For today’s McNair Weekly, we thought we’d explore the differences, pros, and cons of one story and two story homes, helping you make an informed decision when purchasing or building your next house. We will examine various aspects of a home, such as size, heating and cooling systems, occupancy, resale value, safety concerns, and overall cost.
Size and Space
One of the main differences between one story and two story homes is the amount of living space available. Two story homes typically have more square footage than single story homes, benefiting larger families or those who prefer more room to spread out. However, one story homes often have larger yards, which can appeal to outdoor enthusiasts or homeowners with pets.
According to the National Association of Home Builders, the average size of a new single-family home in the United States is 2,386 square feet. Two story homes account for 59% of new single-family homes, while one story homes make up 41%. This indicates a trend towards larger, two story homes in recent years.
Heating and Cooling Systems
When it comes to heating and cooling, one story homes generally require less energy compared to two story homes. This is because heat rises, making the upper level of a two story home warmer than the lower level.
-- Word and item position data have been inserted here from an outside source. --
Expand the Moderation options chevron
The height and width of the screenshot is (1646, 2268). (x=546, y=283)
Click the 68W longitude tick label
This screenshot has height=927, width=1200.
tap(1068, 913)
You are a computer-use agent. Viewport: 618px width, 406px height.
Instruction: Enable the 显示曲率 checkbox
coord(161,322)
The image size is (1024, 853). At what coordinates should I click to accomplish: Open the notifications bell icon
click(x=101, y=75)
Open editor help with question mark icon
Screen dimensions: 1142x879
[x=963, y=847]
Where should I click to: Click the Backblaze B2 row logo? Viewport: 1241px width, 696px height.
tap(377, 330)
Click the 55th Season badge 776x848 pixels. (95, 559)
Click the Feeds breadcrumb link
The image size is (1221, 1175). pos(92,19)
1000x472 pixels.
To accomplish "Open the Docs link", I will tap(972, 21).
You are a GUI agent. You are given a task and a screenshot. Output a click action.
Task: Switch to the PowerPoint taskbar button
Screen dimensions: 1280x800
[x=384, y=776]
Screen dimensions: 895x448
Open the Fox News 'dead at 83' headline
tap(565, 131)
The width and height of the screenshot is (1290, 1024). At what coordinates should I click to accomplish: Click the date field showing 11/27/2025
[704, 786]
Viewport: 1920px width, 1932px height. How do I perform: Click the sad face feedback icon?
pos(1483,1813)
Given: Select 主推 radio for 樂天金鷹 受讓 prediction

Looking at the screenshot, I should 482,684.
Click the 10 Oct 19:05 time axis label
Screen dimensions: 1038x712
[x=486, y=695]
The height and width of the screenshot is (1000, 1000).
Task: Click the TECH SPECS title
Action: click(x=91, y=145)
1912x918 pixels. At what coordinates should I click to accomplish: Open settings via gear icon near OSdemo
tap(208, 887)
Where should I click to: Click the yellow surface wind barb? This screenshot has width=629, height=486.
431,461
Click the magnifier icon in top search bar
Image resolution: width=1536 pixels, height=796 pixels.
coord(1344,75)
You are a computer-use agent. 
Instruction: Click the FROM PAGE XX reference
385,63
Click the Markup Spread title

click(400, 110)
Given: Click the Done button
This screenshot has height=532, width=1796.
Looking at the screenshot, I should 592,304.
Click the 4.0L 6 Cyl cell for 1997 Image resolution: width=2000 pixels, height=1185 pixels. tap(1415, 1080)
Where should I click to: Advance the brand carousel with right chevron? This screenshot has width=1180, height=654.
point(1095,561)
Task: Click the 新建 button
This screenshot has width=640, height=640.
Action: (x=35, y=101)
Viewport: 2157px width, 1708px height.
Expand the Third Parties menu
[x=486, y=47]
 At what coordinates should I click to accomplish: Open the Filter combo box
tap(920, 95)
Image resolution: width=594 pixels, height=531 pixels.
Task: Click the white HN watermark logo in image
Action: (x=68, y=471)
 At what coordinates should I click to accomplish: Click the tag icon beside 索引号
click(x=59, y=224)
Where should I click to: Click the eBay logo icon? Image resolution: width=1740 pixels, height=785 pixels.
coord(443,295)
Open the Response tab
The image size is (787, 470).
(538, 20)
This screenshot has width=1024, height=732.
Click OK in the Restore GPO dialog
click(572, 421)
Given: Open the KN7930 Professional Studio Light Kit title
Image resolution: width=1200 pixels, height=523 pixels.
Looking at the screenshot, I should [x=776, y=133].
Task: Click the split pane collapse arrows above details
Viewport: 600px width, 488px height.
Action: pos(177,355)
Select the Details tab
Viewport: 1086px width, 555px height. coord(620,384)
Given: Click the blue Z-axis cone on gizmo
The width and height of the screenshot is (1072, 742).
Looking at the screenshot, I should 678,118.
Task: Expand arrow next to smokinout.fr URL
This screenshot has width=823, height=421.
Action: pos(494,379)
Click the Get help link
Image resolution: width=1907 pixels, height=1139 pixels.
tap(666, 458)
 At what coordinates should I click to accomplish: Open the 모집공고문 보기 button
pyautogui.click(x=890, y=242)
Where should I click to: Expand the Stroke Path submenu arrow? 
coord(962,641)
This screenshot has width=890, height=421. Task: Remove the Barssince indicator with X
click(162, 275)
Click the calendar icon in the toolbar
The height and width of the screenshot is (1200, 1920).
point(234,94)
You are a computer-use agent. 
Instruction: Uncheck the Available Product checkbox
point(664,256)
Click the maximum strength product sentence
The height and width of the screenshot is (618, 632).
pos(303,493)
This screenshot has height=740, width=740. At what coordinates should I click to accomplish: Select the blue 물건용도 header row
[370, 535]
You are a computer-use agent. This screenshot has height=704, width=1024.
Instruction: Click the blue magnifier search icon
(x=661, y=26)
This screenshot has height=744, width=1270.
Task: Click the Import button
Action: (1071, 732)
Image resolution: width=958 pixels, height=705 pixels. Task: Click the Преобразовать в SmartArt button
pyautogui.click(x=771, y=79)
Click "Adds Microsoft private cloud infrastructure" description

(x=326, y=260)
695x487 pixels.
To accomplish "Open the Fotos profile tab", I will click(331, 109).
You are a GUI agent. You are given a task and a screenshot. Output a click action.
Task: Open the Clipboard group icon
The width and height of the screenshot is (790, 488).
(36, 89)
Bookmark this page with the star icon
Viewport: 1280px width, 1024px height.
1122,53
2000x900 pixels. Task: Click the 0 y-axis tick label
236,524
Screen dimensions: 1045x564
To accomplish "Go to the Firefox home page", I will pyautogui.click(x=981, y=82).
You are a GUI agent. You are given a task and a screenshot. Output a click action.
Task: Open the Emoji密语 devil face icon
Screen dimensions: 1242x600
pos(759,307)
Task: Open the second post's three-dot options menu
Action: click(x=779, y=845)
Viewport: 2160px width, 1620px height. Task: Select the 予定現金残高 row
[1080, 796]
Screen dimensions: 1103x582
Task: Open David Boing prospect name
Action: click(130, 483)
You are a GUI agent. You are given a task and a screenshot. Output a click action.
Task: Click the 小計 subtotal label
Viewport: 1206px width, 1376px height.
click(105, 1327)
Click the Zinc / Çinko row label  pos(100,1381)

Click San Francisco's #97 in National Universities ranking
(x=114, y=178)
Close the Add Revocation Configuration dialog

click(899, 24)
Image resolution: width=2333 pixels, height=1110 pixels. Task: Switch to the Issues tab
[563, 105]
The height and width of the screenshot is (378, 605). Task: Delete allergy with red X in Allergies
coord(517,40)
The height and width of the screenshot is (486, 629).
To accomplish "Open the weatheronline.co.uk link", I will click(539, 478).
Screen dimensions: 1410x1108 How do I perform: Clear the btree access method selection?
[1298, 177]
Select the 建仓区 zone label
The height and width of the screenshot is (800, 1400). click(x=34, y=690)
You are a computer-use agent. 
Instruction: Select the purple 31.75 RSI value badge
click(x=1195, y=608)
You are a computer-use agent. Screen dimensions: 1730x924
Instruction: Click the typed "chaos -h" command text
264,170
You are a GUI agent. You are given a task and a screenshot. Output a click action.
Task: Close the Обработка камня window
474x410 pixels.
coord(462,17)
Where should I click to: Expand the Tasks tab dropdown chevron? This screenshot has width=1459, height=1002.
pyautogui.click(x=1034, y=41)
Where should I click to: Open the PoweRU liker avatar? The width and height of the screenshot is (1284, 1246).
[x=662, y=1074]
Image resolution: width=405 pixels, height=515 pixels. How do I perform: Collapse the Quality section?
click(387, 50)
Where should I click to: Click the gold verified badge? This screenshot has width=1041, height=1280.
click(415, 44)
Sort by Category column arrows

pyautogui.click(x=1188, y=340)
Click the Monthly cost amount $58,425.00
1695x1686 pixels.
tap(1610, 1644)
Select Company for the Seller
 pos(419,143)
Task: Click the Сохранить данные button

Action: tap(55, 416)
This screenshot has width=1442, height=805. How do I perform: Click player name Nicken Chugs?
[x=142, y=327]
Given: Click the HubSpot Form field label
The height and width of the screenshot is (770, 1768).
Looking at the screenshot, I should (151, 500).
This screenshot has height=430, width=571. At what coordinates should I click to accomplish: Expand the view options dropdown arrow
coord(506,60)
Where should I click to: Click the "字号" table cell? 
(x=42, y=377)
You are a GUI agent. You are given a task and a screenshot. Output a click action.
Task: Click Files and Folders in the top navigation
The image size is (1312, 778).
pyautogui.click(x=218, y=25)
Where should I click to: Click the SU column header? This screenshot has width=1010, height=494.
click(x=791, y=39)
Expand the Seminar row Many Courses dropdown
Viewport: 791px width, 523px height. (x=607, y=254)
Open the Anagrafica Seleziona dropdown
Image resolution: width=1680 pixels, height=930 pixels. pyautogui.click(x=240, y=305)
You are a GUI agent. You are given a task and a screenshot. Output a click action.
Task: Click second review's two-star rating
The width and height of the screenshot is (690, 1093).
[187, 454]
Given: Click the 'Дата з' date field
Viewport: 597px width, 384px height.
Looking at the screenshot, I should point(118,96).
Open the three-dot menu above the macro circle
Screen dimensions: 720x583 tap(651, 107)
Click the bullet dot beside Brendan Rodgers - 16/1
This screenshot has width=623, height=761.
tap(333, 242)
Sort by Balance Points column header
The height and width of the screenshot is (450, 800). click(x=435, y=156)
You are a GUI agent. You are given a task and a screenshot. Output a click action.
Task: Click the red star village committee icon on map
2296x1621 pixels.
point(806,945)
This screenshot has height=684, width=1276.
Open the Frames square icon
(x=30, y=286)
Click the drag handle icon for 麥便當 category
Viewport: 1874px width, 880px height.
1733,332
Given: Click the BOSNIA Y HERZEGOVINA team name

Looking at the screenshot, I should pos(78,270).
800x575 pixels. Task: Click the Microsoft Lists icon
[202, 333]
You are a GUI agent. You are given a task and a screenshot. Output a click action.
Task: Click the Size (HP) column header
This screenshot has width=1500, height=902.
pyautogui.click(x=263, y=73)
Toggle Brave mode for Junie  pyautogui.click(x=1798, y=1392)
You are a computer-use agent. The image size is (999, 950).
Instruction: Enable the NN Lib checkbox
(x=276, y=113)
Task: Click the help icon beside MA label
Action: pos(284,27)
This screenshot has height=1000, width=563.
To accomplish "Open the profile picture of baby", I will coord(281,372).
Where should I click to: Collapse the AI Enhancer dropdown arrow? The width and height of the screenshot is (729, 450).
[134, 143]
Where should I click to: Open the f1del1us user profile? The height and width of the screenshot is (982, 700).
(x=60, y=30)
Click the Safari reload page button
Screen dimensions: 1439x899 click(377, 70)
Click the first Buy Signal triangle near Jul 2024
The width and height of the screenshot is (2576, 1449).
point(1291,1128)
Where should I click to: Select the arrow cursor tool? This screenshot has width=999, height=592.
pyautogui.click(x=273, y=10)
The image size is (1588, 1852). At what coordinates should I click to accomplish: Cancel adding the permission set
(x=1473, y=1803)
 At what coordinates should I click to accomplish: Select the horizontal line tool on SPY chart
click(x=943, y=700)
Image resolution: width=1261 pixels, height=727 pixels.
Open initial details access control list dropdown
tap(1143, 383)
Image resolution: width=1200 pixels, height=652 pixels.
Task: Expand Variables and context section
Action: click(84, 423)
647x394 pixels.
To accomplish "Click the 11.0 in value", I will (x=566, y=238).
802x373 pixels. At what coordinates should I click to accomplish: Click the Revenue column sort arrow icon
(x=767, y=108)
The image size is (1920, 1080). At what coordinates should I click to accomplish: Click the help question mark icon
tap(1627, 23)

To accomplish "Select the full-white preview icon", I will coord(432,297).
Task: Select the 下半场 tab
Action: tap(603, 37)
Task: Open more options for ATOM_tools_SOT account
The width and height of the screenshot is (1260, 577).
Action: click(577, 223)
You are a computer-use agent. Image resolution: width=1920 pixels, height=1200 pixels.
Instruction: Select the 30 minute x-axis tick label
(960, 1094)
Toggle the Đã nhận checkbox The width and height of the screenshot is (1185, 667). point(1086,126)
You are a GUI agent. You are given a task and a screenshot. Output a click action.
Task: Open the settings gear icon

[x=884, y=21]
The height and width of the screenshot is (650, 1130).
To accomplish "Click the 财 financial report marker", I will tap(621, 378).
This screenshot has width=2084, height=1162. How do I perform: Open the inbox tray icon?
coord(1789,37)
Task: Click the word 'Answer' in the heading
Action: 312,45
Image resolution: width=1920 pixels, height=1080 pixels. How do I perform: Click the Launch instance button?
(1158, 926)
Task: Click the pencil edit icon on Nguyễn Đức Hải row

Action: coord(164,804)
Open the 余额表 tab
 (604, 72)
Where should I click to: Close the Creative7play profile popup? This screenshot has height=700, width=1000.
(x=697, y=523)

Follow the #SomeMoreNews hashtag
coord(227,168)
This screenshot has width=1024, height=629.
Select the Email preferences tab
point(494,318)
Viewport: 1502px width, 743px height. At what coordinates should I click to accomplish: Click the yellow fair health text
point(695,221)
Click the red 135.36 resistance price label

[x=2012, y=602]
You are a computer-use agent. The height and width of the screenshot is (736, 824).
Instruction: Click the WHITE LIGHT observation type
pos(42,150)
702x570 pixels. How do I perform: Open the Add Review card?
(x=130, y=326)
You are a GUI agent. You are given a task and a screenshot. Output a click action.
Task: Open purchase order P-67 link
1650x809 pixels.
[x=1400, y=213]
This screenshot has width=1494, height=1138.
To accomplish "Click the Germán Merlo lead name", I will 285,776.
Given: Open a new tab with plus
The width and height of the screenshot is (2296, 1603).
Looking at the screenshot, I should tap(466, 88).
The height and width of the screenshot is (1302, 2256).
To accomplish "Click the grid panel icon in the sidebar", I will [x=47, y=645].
As a result, two story homes often require more energy to maintain a consistent temperature throughout the house.
Energy consultant Mark Eatherton explains, “A two story home will require a more complex HVAC system, leading to higher installation and maintenance costs.” Additionally, homeowners with one story homes tend to have lower utility bills due to the reduced energy usage for heating and cooling.
Occupancy and Resale Value
Considering the occupancy aspect, one story homes are often more accessible for individuals with mobility issues or aging homeowners. This can be a significant factor when considering the resale value of a home. Real estate expert Barbara Corcoran says, “Single story homes are always in demand because they appeal to a broader range of buyers.”
On the other hand, two story homes can offer more privacy for families with multiple generations living under one roof. The separation between living and sleeping areas can make it easier for family members to maintain their own space and routines.
Safety is another important consideration when comparing one story and two story homes. Single story homes can be safer in terms of evacuation during emergencies, as there are fewer obstacles to navigate in the event of a fire or natural disaster. However, two story homes may provide an added level of security from potential intruders, as it is more difficult to access second story windows and doors.
In general, two story homes are more expensive to build than one story homes due to the additional materials and labor required for the second floor. However, the cost per square foot can be lower for two story homes since the foundation and roof are shared between both levels. This can result in a larger home for a similar price to a single story home with the same square footage.